▶ EXERCISE DESCRIPTION
Reproduce every one of the records below verbatim, line for line, and omit the pictures from your output.

━━━━━━━━

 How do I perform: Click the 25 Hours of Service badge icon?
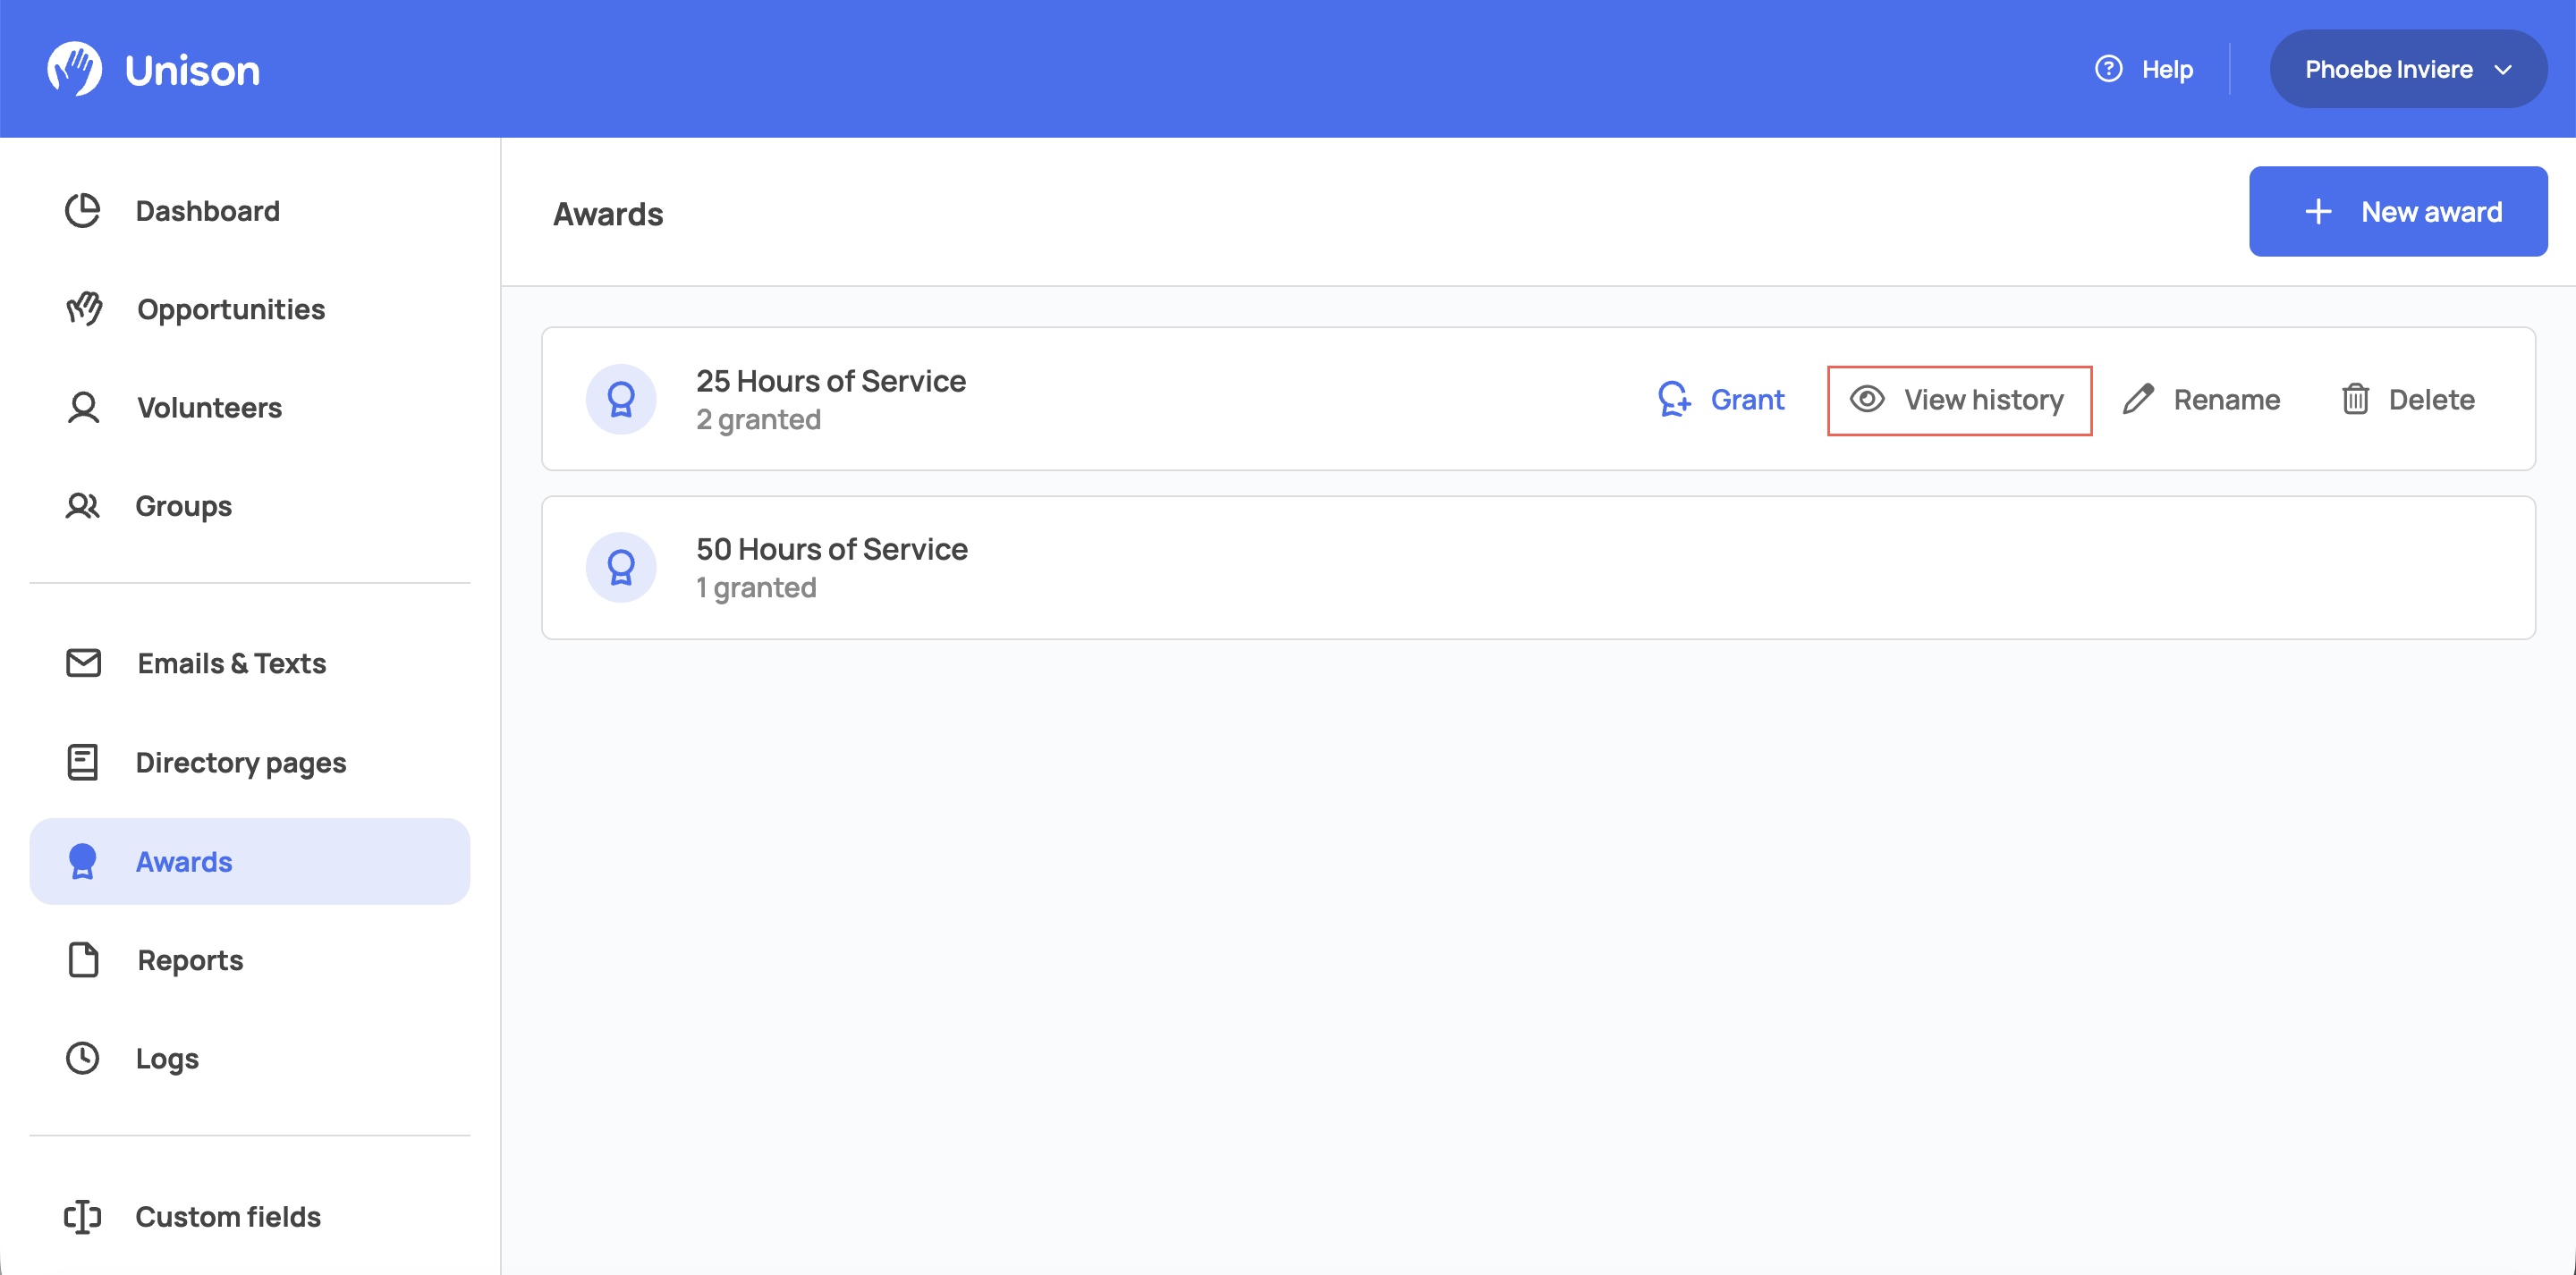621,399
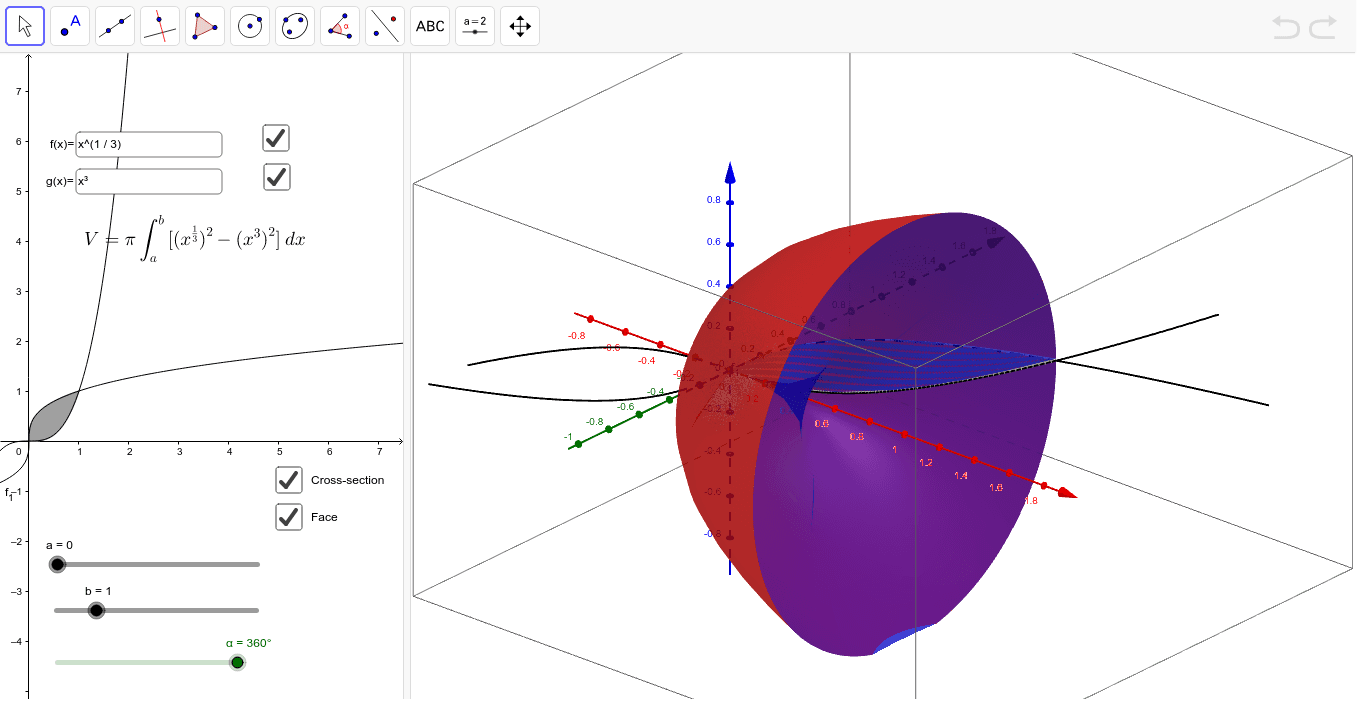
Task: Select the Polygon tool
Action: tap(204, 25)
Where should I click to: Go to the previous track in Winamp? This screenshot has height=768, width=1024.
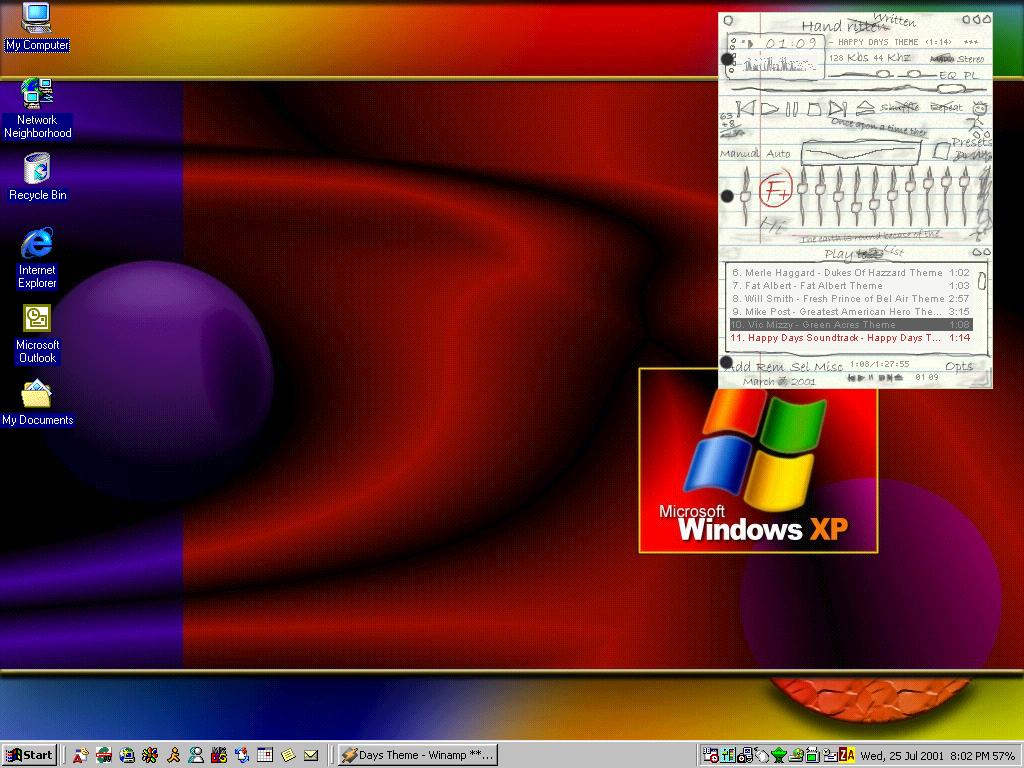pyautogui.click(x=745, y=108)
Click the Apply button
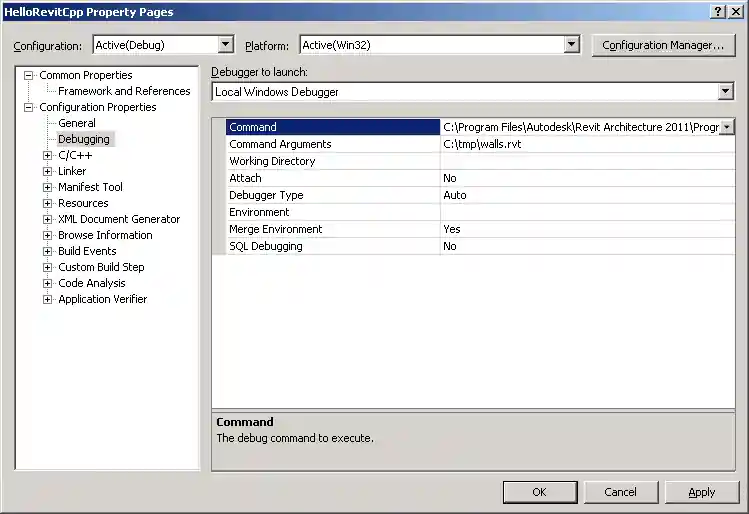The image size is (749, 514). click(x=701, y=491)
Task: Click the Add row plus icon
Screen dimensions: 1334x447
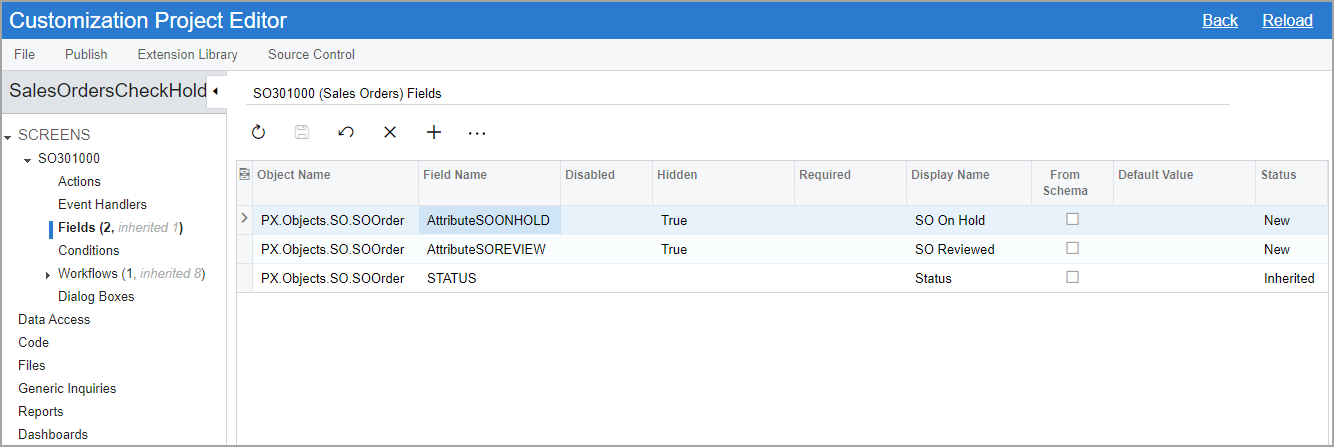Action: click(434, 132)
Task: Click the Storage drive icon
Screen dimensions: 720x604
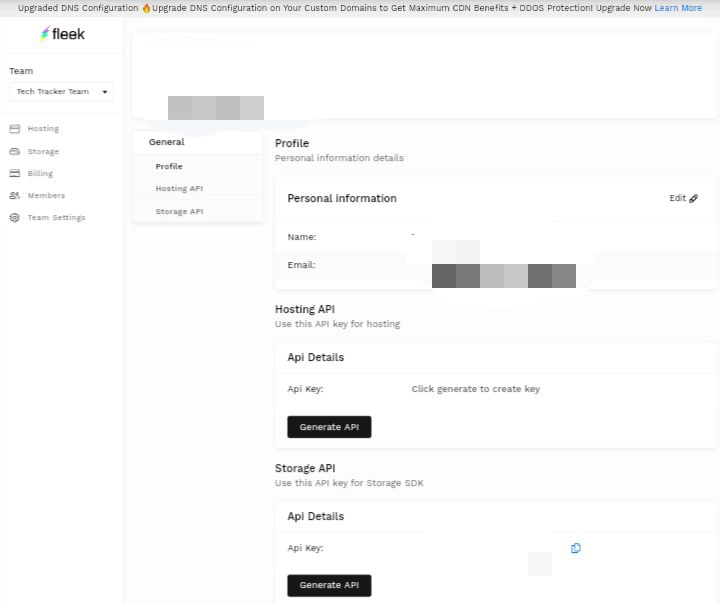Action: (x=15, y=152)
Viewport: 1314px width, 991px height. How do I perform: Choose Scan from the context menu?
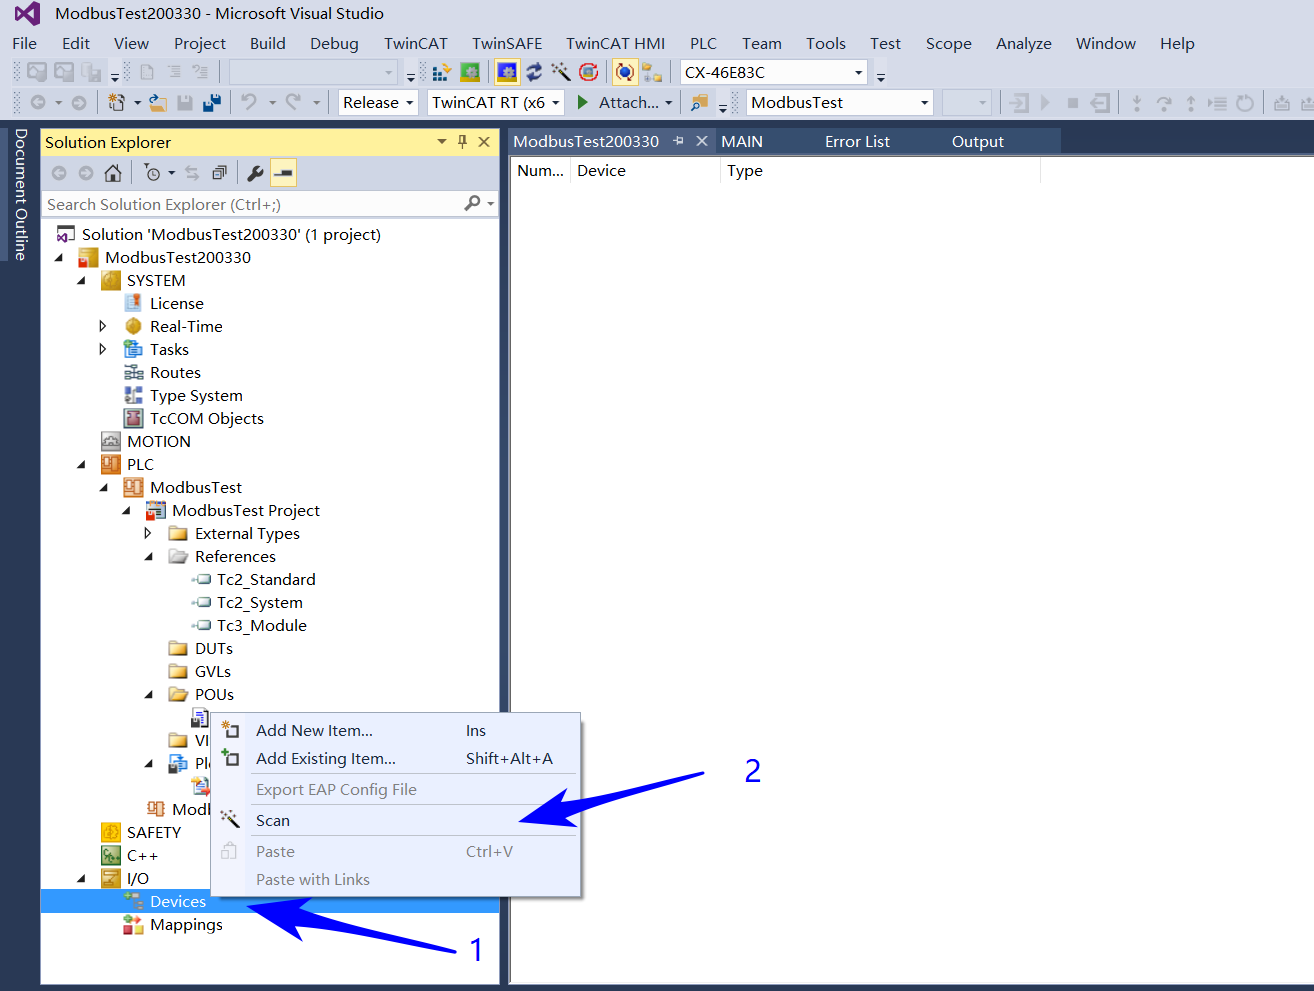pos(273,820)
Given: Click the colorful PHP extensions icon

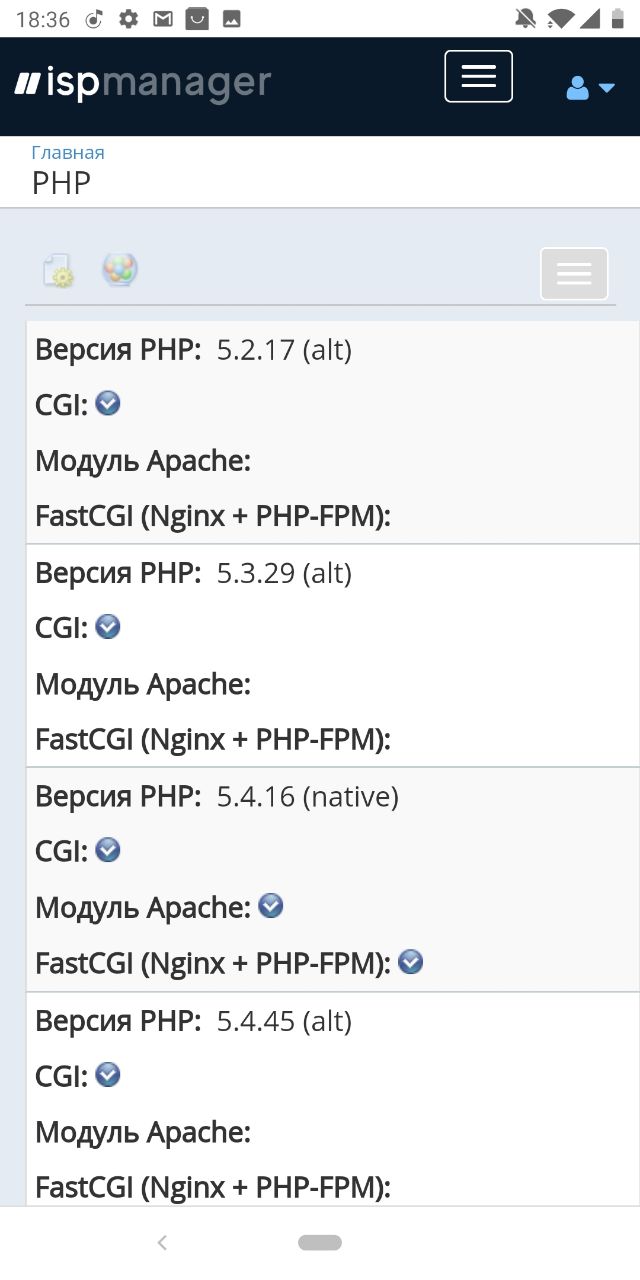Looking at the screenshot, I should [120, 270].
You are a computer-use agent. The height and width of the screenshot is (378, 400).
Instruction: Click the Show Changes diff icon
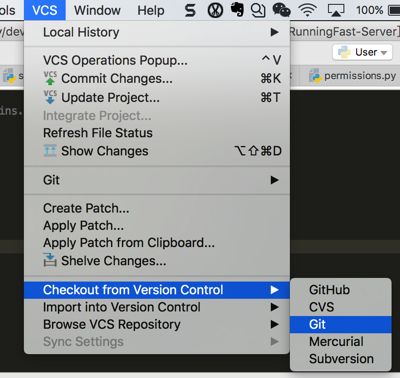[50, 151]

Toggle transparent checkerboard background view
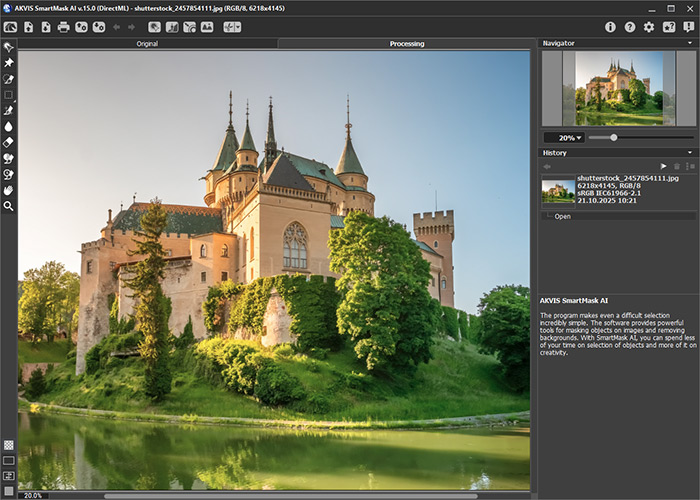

━━━━━━━━

▶ SOLUTION TO THIS TASK
 How do I perform: Click the 25 Hours of Service badge icon?
621,399
Task: Select the Polygon tool
Action: tap(204, 25)
Where should I click to: Go to the previous track in Winamp? This screenshot has height=768, width=1024.
pyautogui.click(x=745, y=108)
Click the Apply button
The image size is (749, 514). click(x=701, y=491)
Task: Click the Add row plus icon
Screen dimensions: 1334x447
Action: click(434, 132)
Task: Click the Storage drive icon
Screen dimensions: 720x604
Action: (x=15, y=152)
Viewport: 1314px width, 991px height. How do I perform: Choose Scan from the context menu?
pos(273,820)
Given: Click the colorful PHP extensions icon

Looking at the screenshot, I should [120, 270].
You are a computer-use agent. The height and width of the screenshot is (378, 400).
Instruction: Click the Show Changes diff icon
[50, 151]

Toggle transparent checkerboard background view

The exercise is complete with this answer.